Okay. And I think you did a good job explaining some of the factors impacting ag right now, weather and channel education. I guess, you're still guiding somewhat conservatively. I mean, you talked about your products being still pretty competitive in big data. Is there anything else happening? Maybe anything changing in terms of demand for ROI solutions or customers...

Steven W. Berglund

Yes. I mean, I think that what we're seeing here, if we're going to be more specific, I'll wait for the better forum which would be Investors Day in June, I think. But what we're seeing is -- yes, starting from a low base, but what we're seeing is a relatively rapid uptake in terms of kind of sequentially fairly impressive growth from quarter-to-quarter. So I think the market is stirring, the technology is beginning to move into the market. I mentioned this Irrigate-IQ product that we announced here in the U.S. within the last couple of weeks. That, for example, we may see some lift in the second half of the year from just that introduction because this is bringing new capability in terms of being able to manage irrigation and water use. So I think that there's an uptake. I think that, really, in terms of the short term, it's not going to swing our results here in 2014 context. But I think the uptake is growing. I think that there are -- again, I think that there are going to be a lot of issues for everyone participating in this agricultural next wave technology is the go-to-market aspects are going to be as important and conceivably more important than just the raw technologies and the capabilities. Is getting -- educating the farmer, building trust with the farmer, all of those sorts of things are going to be as important as any other factor here. And I think those are the -- that's the element that's easy to ignore. But I think it's absolutely going to be key. And that's going to take some time. That's not going to happen overnight. This is not going [ph] to be a consumer sort of product. So -- but I think that we've got a relatively continuous flow of new product, new features going to the field. And again, we're feeling comparatively good about the relative uptake. It's just not big enough yet to kind of offset these other market forces that we encountered in the first quarter.

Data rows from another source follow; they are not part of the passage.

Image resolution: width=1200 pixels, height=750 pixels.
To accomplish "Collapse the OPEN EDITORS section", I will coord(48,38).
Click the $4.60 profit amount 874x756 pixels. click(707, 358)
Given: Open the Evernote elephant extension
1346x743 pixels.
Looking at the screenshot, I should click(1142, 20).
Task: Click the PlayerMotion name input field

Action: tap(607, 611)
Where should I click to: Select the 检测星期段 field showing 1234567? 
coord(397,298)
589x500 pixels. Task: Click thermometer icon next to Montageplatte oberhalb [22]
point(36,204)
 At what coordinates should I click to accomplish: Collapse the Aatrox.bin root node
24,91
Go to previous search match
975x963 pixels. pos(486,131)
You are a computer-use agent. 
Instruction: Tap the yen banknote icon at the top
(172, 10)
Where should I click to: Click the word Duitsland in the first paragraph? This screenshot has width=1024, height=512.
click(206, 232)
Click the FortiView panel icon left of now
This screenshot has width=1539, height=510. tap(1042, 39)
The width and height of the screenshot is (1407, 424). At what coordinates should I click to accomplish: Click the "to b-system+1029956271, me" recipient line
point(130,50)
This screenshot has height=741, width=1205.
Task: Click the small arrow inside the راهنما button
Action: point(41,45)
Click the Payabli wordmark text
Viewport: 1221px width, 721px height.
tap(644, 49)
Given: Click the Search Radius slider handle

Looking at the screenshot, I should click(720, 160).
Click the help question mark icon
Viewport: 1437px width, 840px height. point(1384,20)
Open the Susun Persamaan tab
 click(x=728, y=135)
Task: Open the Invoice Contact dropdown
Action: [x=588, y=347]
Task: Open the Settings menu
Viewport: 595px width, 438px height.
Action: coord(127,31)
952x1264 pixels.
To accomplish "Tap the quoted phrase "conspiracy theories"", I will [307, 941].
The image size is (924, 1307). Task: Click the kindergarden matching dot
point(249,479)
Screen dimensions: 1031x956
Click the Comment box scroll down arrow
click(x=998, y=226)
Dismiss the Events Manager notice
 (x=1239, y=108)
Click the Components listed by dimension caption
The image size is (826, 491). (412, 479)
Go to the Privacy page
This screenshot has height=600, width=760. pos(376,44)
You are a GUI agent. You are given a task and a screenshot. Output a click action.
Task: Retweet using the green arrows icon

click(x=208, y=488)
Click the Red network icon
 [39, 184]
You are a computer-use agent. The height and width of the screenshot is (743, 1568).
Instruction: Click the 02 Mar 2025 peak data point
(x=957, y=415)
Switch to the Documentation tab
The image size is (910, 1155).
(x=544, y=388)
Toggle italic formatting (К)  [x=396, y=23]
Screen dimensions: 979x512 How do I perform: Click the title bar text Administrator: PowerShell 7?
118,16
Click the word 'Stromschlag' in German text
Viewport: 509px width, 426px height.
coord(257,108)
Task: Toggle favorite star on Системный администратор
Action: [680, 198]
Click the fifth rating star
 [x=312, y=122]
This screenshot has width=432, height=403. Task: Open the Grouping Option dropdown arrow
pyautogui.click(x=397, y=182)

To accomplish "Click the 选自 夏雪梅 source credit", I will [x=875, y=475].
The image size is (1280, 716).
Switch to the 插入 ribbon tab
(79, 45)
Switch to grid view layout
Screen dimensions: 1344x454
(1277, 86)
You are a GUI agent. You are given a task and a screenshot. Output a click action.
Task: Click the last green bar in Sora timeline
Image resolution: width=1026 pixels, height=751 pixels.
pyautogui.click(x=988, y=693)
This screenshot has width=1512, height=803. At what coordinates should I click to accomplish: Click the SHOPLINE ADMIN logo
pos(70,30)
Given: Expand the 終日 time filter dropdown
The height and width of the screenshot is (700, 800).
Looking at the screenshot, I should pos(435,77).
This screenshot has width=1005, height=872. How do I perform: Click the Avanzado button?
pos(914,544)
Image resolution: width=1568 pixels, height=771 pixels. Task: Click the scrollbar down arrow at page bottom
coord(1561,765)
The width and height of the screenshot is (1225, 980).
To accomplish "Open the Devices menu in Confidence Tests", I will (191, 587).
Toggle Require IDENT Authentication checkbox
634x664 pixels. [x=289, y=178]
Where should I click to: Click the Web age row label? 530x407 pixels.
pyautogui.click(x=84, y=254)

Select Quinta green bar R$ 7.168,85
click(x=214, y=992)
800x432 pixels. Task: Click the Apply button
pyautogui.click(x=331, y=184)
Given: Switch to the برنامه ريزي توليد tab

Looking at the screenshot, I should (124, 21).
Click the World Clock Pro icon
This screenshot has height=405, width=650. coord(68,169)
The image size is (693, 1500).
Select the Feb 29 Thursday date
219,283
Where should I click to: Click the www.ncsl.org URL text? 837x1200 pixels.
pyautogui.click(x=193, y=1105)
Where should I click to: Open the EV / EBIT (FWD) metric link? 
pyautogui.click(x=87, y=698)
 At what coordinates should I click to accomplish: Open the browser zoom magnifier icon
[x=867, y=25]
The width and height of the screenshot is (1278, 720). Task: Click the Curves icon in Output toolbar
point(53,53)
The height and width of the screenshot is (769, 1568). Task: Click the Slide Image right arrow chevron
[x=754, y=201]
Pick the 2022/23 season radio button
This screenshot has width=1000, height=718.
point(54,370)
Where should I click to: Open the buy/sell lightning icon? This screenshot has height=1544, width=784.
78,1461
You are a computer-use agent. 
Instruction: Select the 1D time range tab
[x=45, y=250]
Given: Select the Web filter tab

Ian Ing - MKM Partners LLC, Research Division

If I could fit one more in. Question for Francois, you've been here maybe, what, 5 or 6 months now? And maybe you can compare and contrast Trimble's software business with your prior experiences at places like VMware, maybe in terms of target operating model, deferred bookings, mix of subscription and services. Just what's similar, what's the difference.

Francois Delepine

Yes, actually this is -- I think this is -- today's my fourth month anniversary. But I mean, obviously, the target customer and the types of solution that VMware is selling. VMware was really a pure-play software business that's selling into IT, very infrastructure driven. So kind of very, very different. I think what I see here is that software, which is part of the offering, see which solution that typically have a component of a hardware, software, we don't have much services yet but we're building that. In terms of deferred, if you look at the growth year-over-year, in deferred, if you look at the end of Q1 '13 to the end of Q1 '14, I think the deferred balance grew by 16% between those 2 points. And during that time, our revenue growth was probably more in the 10% range, on average. So you can see that it's starting to pick up steam, it's becoming a little bit more, a bigger part of our overall mix but it's kind of a slow and steady process as opposed to kind of radical process at this point. And again, because the focus is on providing the full solution. Is that helpful?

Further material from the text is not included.